Tests & Records

Journalists Shared Their First Impressions Of The Audi E-tron SUV

The Audi e-tron all-electric crossover will enter the market next year. The automaker held its large-scale presentation in the UAE. Journalists could appreciate the e-tron after a 250-mile run through the desert.

The route started from an eco-oasis in Masdar City and passed by camel farms and sand dunes. A group of journalist took part in the race.

Power comes with polite confidence

Bradley Berman, InsideEVs journalist, was among the first to experience the e-tron. He says that the response of the crossover’s powerplant to pressing the accelerator pedal is not as sharp as we expect from an electric car. The power, of course, is felt, but comes, as Mr. Berman notes, with a polite confidence.

The Audie-tron’s powertrain includes two electric motors, one on each axis. Their total power reaches 400 hp.

We are not going to overtake Tesla

Creating the e-tron, Audi engineers tried to combine comfort, cargo space, reliability and all-terrain features. At the same time, the crossover actually opens a new segment of practical electric cars, more precisely, joins it, since the more compact Jaguar I-Pace is already present in this new niche.
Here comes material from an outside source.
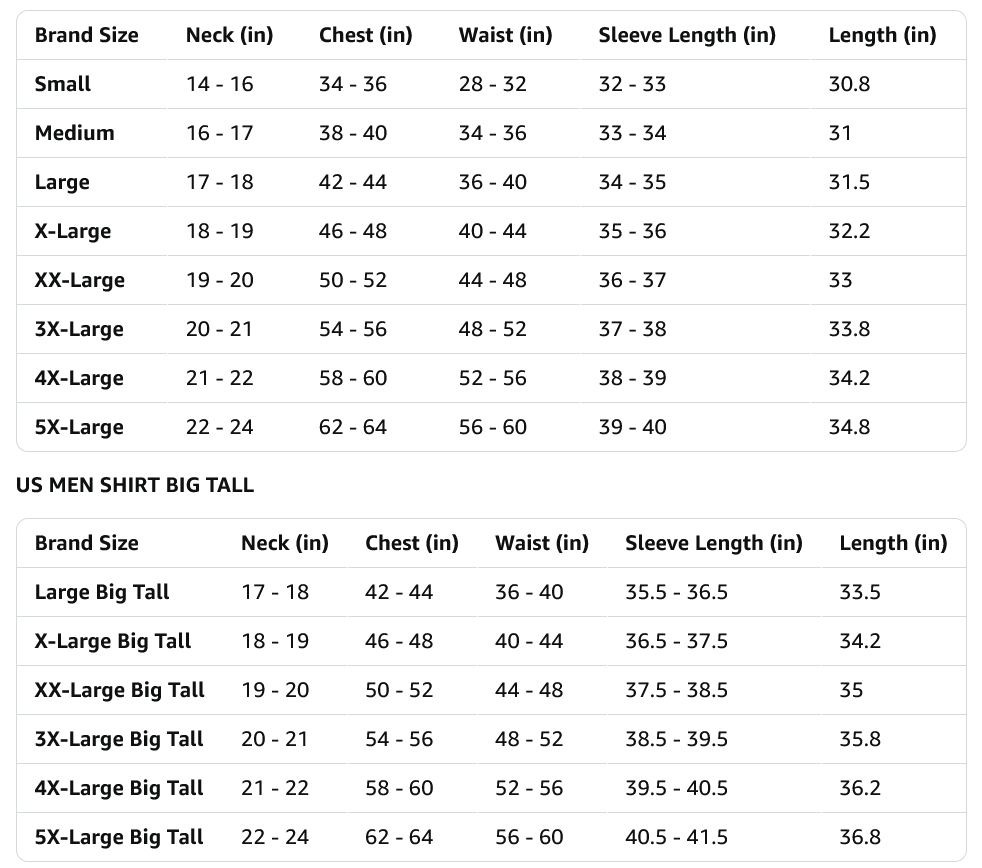Select the 35.5 - 36.5 sleeve length cell
Screen dimensions: 982x868
676,592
Carter Balkcom, Audi’s electric vehicle marketing manager, said on the eve of the run that the company’s goal was not to outrun Tesla. Instead, the automaker will focus on its strengths: high-quality manufacturing, sales and service.

Quiet confidentiality

The 100-mile part of the road was a straight highway leading to the Sheikh Zayedtraining center in the desert, Berman writes. Driving at a speed from 50 to 85 miles per hour (80-140 km/h) on a monotonous sun-drenched road, silence became the most remarkable feature of the crossover.

Thomas Steener, Audi’s automotive audio engineer, said the e-tron’s cabin was a very airtight one. The electric car uses special multilayer windows. Foam fills all the voids in the wheel wells, audio resins and many other technologies to limit the driver and passengers from road noise. The strategy worked so well that the e-tron did not use active noise cancellation from the speakers.

No disappointments

The crossover perfectly and with a certain aplomb coped with the climb to Jebel Hafeet, a rocky limestone peak that rises 4,000 feet (1,200 m) above the desert.
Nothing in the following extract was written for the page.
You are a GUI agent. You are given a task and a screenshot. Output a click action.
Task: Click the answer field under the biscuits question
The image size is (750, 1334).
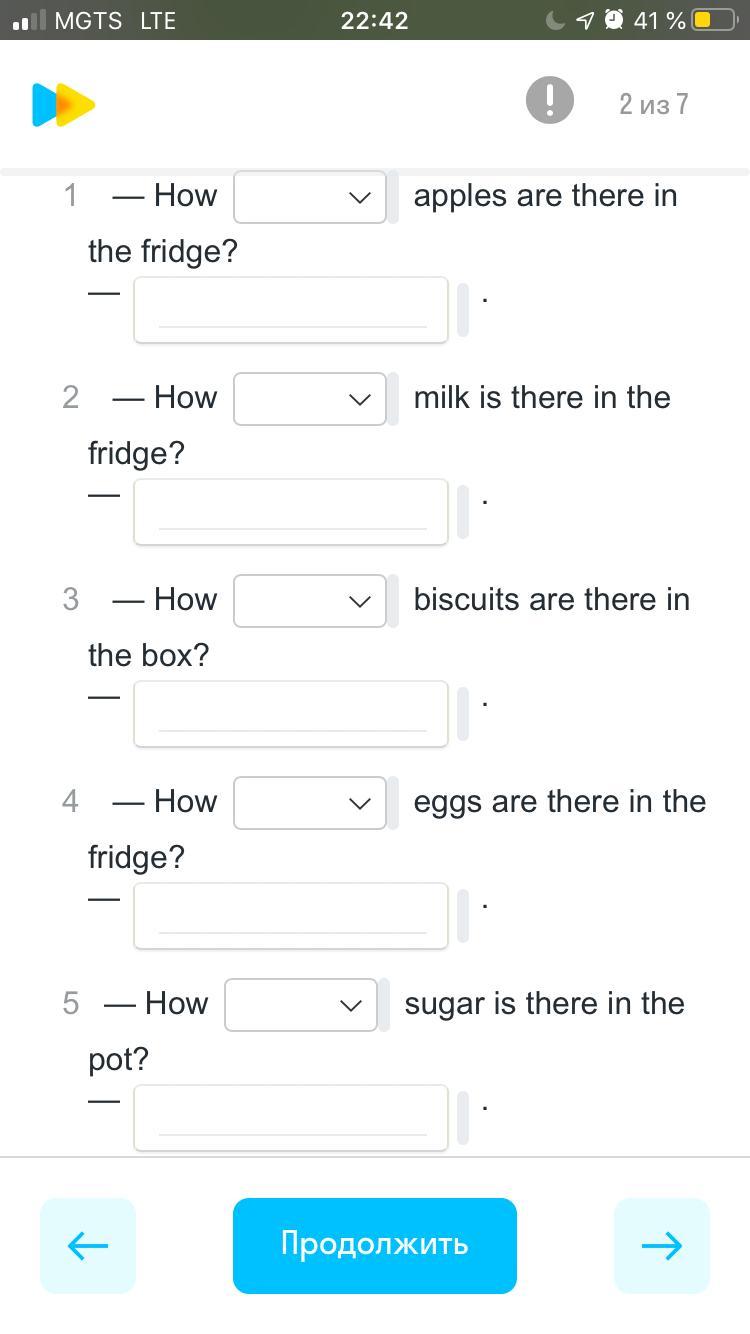click(291, 714)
It took 5.7 seconds for the e-tron to accelerate from zero to 100 km/h (62 mph), which means the official figures are confirmed.

The compromise between efficiency, practicality and safety

After the recovery of energy, rolling down the slope the delegation arrived at the Training Center with 27% of the nominal 95kWh battery charge. Audi has developed a 150 kW fast charger. A pit stop along the way for about 30 minutes can restore a battery for 180 miles (290 km) of run.
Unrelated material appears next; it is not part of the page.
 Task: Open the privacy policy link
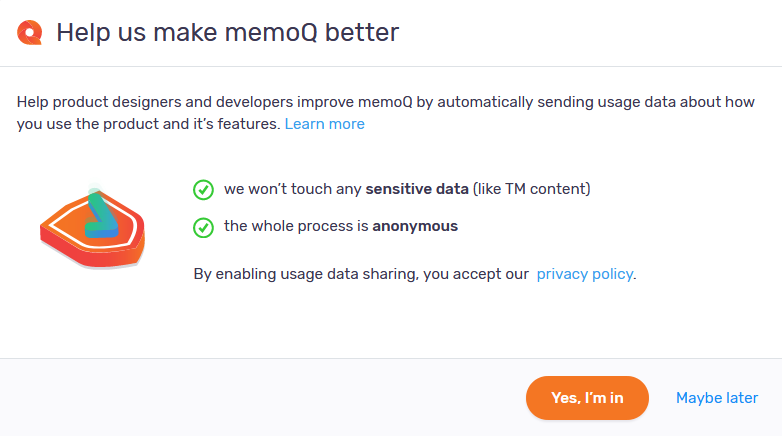tap(585, 274)

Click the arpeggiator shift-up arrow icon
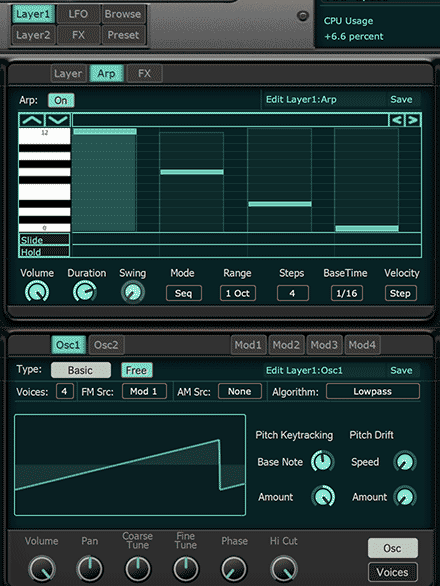point(32,120)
 However, not every charging station can be used. Therefore, it takes more time to recharge the battery.

Audi recognized that the official autonomy reserve figures would be 230-240 miles (370-390 km). It’s clear that with a rated battery power of 95 kWh the e-tron may be one of the least efficient electric cars of the new generation with a long range.

However, a question arises here: do we really need these additional miles / kilometers to the detriment of practicality, performance, off-road capability and, most importantly, safety. A very heavy safety cage is used on the Audi e-tron. However, the new crossover is quite large. It surpasses the Audi Q5 by size.